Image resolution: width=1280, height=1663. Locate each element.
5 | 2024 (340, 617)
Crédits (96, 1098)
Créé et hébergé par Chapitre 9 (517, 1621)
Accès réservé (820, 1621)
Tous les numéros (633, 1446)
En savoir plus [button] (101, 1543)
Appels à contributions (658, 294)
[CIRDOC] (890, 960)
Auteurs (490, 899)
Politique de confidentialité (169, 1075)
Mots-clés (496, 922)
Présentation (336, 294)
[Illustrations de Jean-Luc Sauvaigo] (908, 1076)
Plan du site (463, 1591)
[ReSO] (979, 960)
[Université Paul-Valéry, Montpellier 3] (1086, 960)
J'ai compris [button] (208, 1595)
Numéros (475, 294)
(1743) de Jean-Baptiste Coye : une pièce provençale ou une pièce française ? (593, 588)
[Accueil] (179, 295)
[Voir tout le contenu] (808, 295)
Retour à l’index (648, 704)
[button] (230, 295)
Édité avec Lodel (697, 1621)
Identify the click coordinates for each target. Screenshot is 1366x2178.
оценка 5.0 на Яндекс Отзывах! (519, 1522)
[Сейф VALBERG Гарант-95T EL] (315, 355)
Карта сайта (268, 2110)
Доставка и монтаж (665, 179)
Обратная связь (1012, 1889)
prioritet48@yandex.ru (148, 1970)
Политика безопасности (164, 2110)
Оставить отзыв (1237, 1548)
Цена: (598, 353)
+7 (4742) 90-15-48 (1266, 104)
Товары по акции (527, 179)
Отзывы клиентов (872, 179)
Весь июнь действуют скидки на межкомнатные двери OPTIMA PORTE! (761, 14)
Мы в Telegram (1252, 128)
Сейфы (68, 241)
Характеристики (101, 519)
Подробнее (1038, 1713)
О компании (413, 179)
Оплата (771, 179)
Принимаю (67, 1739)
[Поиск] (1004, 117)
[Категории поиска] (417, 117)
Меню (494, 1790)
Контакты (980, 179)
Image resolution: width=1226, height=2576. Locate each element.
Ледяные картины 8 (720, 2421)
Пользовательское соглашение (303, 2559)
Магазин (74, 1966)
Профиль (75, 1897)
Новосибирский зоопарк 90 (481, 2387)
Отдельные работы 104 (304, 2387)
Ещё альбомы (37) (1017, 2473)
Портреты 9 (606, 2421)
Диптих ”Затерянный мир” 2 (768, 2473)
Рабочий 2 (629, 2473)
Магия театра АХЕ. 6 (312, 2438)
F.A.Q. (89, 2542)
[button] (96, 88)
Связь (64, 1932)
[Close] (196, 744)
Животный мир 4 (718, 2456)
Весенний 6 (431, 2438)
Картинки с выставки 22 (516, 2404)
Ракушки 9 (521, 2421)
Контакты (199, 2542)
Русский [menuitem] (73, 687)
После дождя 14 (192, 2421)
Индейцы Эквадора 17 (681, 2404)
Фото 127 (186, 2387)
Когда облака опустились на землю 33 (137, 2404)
..........
• What you are asked to do:
Transcribe exactly the lines from the one containing "Рабочий 2 (629, 2473)" through the end of the records, both included, and nothing else.

• Task response:
Рабочий 2 (629, 2473)
Магия театра АХЕ. 6 (312, 2438)
F.A.Q. (89, 2542)
[button] (96, 88)
Связь (64, 1932)
[Close] (196, 744)
Животный мир 4 (718, 2456)
Весенний 6 (431, 2438)
Картинки с выставки 22 (516, 2404)
Ракушки 9 (521, 2421)
Контакты (199, 2542)
Русский [menuitem] (73, 687)
После дождя 14 (192, 2421)
Индейцы Эквадора 17 (681, 2404)
Фото 127 (186, 2387)
Когда облака опустились на землю 33 (137, 2404)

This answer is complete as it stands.